#### [Prompt]
Take the lines below between the one holding "[Share on email] (143, 848)" and the one holding "Kaiserbergstraße 16 6330", inclusive, and copy them exactly. Add nothing.

#### [Data supplied]
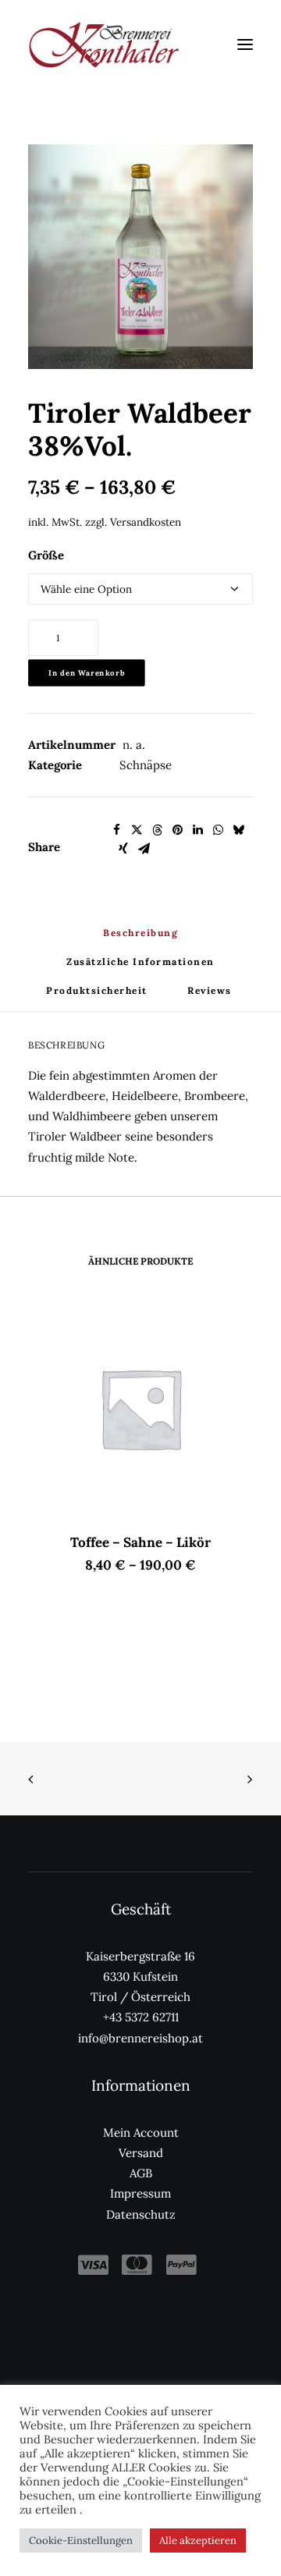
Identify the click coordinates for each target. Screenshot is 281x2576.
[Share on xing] (123, 848)
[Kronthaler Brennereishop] (103, 44)
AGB (141, 2173)
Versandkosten (145, 522)
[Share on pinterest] (177, 830)
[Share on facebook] (116, 830)
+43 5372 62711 (141, 2017)
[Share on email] (143, 848)
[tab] (140, 967)
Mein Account (141, 2132)
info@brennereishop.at (140, 2038)
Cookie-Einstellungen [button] (81, 2540)
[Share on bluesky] (238, 830)
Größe (46, 555)
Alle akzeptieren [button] (198, 2540)
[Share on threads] (157, 830)
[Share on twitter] (136, 830)
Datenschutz (141, 2214)
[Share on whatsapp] (217, 830)
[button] (245, 44)
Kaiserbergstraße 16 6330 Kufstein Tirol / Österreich (140, 1977)
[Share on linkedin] (197, 830)
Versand (141, 2152)
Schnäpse (145, 765)
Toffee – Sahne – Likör (140, 1542)
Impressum (140, 2193)
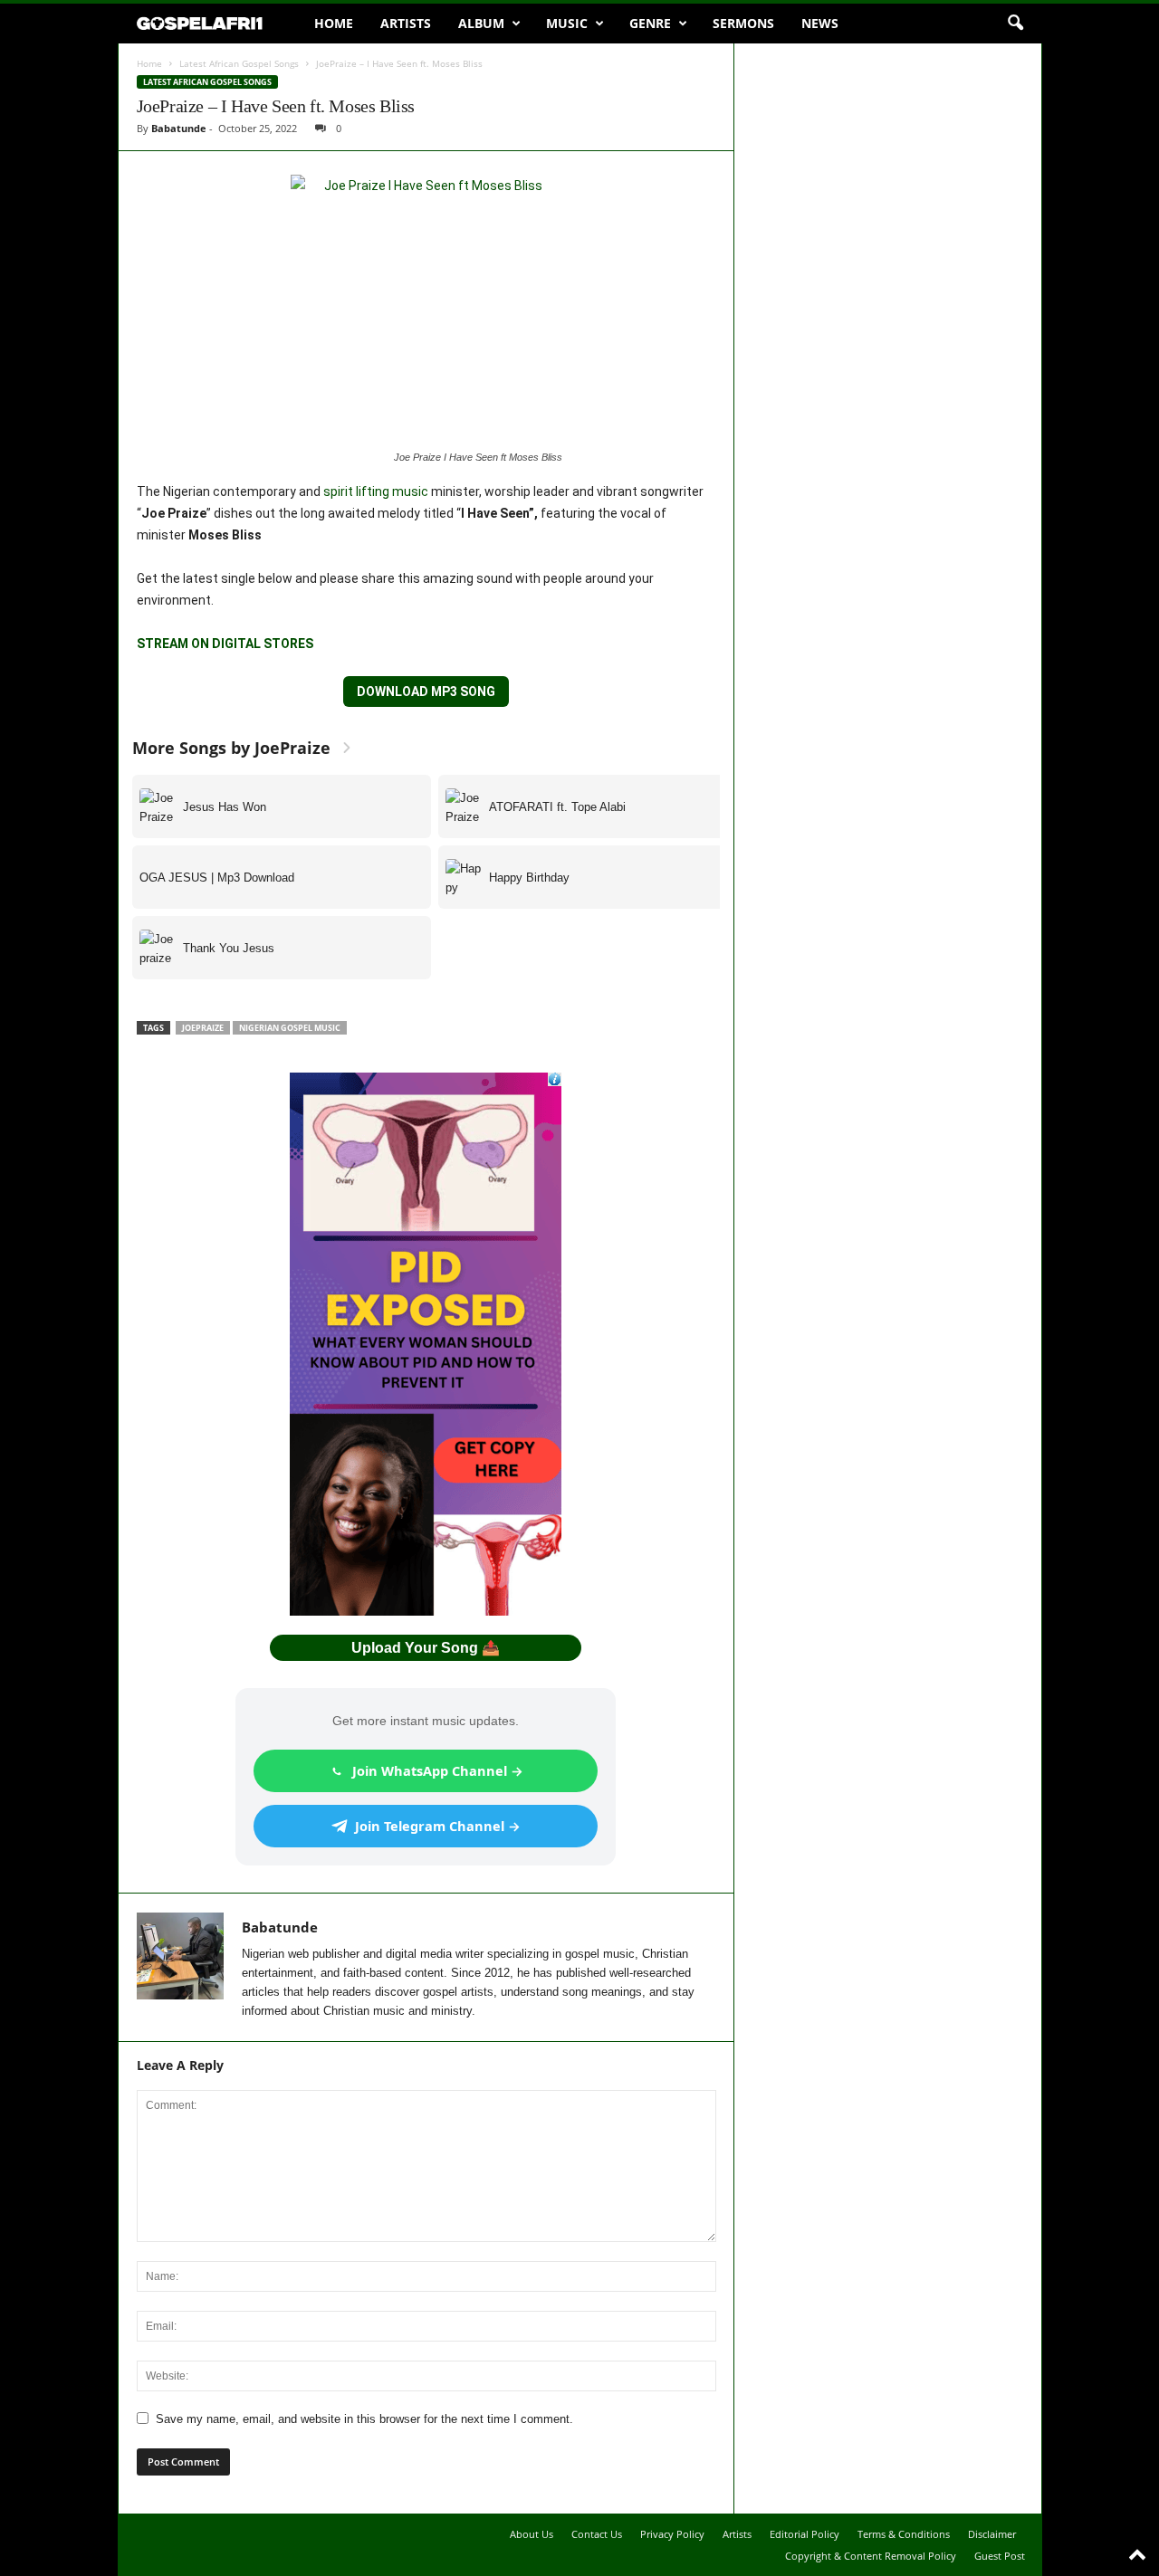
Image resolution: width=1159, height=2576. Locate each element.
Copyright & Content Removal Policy (870, 2555)
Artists (405, 23)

#### [Written solution]
[Share on email] (143, 848)
[tab] (140, 967)
Mein Account (141, 2132)
info@brennereishop.at (140, 2038)
Cookie-Einstellungen [button] (81, 2540)
[Share on bluesky] (238, 830)
Größe (46, 555)
Alle akzeptieren [button] (198, 2540)
[Share on threads] (157, 830)
[Share on twitter] (136, 830)
Datenschutz (141, 2214)
[Share on whatsapp] (217, 830)
[button] (245, 44)
Kaiserbergstraße 16 6330 Kufstein Tirol / Österreich (140, 1977)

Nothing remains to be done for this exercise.